YOUNGSTOWN YMHA gets in just as door starts to shut



YOUNGSTOWN -- The city's housing authority barely sneaked in to grab nearly $20 million from a federal grant program that appears headed for extinction.
Youngstown Metropolitan Housing Authority will get its $19.75 million Hope VI grant announced Wednesday, said Donna White, a spokeswoman for the U.S. Department of Housing and Urban Development.
The grant will fund recreation and job-training centers, 200-some subsidized and market-rate homes and a youth golf center.
The money will come even if Congress agrees with President Bush and eliminates the program, White said.
"They have it; it's theirs," she said of YMHA. "That grant will still continue to move forward in the way the housing authority has planned. That money is coming no matter what happens."

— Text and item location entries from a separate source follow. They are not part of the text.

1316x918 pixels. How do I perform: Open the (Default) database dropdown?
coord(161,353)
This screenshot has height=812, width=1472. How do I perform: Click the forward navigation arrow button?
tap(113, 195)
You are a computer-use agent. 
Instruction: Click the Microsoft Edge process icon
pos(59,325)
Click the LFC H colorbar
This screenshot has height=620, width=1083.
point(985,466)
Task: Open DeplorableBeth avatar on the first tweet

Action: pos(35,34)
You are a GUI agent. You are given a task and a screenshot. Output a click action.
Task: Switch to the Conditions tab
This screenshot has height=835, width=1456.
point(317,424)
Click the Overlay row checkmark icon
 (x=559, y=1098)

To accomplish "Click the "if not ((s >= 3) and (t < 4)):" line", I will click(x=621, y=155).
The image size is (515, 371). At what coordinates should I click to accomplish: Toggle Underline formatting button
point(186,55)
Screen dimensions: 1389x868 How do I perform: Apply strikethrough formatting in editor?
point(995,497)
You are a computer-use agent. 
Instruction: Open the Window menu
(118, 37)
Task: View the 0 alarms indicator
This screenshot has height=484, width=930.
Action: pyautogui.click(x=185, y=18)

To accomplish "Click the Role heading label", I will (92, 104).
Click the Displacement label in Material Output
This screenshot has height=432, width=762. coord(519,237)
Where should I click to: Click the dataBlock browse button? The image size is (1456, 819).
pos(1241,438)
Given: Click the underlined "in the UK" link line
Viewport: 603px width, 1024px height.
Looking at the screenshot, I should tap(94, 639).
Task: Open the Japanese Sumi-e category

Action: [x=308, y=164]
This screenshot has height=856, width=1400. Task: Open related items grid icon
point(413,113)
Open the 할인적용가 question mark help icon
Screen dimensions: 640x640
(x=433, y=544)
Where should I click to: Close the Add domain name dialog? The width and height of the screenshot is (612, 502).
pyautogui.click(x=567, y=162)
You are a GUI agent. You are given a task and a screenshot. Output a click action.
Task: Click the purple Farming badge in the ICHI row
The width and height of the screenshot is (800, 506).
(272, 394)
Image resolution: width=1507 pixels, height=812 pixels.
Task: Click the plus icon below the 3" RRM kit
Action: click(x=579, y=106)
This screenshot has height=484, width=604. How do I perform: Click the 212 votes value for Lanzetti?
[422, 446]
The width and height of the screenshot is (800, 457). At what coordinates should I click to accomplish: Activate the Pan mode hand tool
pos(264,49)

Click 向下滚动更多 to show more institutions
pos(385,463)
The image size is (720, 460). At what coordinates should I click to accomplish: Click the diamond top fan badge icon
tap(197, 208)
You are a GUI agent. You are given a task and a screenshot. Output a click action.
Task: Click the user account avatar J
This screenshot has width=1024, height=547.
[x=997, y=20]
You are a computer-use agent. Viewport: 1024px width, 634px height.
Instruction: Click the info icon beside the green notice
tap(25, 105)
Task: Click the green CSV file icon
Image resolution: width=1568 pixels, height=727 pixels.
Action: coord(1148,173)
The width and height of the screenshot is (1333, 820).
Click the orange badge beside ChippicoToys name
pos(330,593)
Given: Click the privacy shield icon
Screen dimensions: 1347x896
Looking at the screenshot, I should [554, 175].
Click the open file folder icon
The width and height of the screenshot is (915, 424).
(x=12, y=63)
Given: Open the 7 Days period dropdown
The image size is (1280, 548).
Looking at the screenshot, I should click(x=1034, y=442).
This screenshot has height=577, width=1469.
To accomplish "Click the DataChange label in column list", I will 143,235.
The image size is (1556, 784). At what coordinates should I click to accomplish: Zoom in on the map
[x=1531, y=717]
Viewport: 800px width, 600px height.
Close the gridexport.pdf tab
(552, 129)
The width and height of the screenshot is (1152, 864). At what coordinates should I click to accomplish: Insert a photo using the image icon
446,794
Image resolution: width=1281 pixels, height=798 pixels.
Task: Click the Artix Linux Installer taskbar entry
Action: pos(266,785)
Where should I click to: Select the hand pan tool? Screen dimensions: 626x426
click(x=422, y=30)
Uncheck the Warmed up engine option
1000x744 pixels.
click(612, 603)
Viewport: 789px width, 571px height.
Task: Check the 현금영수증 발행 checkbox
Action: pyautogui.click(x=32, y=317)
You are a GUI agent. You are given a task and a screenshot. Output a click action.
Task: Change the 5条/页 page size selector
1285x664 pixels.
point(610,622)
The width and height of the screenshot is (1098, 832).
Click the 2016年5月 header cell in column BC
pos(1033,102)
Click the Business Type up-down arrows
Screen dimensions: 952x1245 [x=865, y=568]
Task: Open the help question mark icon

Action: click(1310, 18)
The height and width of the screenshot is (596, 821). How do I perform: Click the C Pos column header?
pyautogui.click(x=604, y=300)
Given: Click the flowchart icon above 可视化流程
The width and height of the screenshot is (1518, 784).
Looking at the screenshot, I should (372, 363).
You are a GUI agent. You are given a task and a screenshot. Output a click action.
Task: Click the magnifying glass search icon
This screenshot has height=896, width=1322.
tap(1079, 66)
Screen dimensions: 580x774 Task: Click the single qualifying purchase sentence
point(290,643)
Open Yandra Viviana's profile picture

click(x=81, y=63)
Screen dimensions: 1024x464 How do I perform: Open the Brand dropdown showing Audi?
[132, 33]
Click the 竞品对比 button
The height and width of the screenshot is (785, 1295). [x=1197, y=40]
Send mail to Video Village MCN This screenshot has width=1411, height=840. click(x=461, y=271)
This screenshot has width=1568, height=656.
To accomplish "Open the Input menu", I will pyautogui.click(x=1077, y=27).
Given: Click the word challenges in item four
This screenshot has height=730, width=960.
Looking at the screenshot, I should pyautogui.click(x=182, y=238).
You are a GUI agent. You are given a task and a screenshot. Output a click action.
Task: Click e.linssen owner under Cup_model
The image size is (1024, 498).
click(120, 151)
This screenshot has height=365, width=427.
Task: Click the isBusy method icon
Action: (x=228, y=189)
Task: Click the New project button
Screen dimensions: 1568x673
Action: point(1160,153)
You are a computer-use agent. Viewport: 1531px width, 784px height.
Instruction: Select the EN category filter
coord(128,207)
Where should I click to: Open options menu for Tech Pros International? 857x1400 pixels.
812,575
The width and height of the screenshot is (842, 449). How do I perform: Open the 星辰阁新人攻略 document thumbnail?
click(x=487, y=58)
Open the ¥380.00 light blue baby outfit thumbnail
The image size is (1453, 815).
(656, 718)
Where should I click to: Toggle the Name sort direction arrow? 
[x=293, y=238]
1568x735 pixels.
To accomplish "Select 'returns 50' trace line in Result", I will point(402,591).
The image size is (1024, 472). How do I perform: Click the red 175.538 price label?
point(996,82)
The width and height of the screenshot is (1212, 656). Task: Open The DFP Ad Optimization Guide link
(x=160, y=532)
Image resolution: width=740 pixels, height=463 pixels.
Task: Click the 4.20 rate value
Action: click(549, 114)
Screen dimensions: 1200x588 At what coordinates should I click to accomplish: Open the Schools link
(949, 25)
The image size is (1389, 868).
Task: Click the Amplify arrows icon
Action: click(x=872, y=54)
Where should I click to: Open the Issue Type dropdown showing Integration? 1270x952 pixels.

The money awarded to YMHA probably is the second-to-last round of funding through Hope VI, White added.
President Bush's budget for the fiscal year starting in October doesn't include any funding for Hope VI. The program is the federal government's main redevelopment fund for housing authorities.
Another direction
HUD Secretary Mel Martinez supports the president's plan to eliminate the program. He recently told a U.S. Senate committee that it's time to explore other options to fund public housing.
Among the options is a 5-percent increase to the $2.2 billion block grant program for affordable housing.
The federal government has spent about $5 billion on Hope VI since 1992 with mixed results. Overall, 165 grants were awarded, but only 14 projects have been completed. Of the 85,000 projected housing units, 21,000 have been built.
Also, 115,000 public housing units have been torn down.
Productivity and efficiency aren't housing authority issues, said Eugenia C. Atkinson, the YMHA's executive director.
YMHA has done well with other federal improvement grants, she said. She pointed to the $13.6 million makeover at Rockford Village, the former Kimmel Brook Homes.
That recently completed project on the East Side turned 300 barracks-style units into 149 townhouses and 10 single-family homes.
"We demonstrated we can use the money correctly," she said.
YMHA already has razed 289 units at Westlake with a 1999 Hope VI grant to make way for the new development.
Readiness is one of several reasons YMHA won the grant, housing authority executives added.
Homework was done
It's hard to say which features made this application successful, said Mark Straub, YMHA director of development.
Among the reasons, he said:
* Razing already accomplished at Westlake.
* A project under way to improve the facades of remaining Westlake apartments along U.S. Route 422.
* A partnership with CHOICE Homes, a nonprofit agency, that will start construction soon on a senior citizen complex.
* The partnership with the First Tee organization to teach life skills through a youth golf center.
Each made the proposed community center and other housing seem plausible, Straub said.
"It made it real. That's important. It made it believable," he said.
YMHA's approach means work can start in six to eight months and finish within four years, Straub added.
Those partnerships were vital to winning the grant, said Carmelita Douglas, YMHA program planning and monitoring director.
The partnerships stretched from the city, Youngstown State University and St. Elizabeth Health Center to Westlake residents.
Residents suggested YMHA pursue a complex within the Hope VI area just for senior citizens, Douglas said. So, YMHA collaborated with CHOICE to build it.
Residents also suggested that youths needed a place within the development. Plans for the community center and the youth golf facility emerged from that, Douglas added.